** Task objective **
Your task is to repeat exactly the lines below between the line holding "Given: Click the Forward arrow icon" and the line holding "The height and width of the screenshot is (802, 1512).", inclusive, and only those.

----

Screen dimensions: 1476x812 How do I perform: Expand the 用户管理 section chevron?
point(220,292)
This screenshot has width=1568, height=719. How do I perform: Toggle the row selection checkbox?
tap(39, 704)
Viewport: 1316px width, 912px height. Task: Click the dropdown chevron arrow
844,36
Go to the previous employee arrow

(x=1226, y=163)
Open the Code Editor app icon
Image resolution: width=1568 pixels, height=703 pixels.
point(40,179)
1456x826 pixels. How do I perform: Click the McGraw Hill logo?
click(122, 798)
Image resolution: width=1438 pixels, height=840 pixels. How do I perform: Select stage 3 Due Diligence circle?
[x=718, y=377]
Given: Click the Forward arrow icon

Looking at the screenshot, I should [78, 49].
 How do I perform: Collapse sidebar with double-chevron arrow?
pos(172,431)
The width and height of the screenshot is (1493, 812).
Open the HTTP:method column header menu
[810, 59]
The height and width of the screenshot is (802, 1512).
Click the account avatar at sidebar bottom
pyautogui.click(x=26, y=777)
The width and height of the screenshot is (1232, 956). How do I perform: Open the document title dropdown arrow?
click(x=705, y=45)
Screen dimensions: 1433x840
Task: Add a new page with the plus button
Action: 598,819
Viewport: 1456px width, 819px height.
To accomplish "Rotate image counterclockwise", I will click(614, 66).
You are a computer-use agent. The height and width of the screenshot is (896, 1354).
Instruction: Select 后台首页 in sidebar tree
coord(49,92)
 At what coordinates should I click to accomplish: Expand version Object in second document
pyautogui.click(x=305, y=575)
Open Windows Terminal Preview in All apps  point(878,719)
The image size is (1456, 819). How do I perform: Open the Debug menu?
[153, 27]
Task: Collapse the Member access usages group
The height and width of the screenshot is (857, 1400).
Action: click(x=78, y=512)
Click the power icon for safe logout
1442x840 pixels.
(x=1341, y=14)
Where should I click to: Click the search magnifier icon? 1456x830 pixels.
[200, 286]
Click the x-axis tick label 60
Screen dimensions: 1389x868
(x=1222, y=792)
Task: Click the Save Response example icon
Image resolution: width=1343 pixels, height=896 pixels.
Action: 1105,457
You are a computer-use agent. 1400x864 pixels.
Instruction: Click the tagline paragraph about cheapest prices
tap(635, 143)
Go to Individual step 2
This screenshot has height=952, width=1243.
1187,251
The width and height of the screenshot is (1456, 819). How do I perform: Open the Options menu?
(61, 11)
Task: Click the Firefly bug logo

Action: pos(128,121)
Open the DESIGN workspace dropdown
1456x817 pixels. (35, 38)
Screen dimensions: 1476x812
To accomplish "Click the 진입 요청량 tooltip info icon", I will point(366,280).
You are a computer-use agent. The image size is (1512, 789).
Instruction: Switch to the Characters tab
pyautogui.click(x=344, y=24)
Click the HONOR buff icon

----

** Result for this task **
Given: Click the Forward arrow icon

Looking at the screenshot, I should [78, 49].
 How do I perform: Collapse sidebar with double-chevron arrow?
pos(172,431)
The width and height of the screenshot is (1493, 812).
Open the HTTP:method column header menu
[810, 59]
The height and width of the screenshot is (802, 1512).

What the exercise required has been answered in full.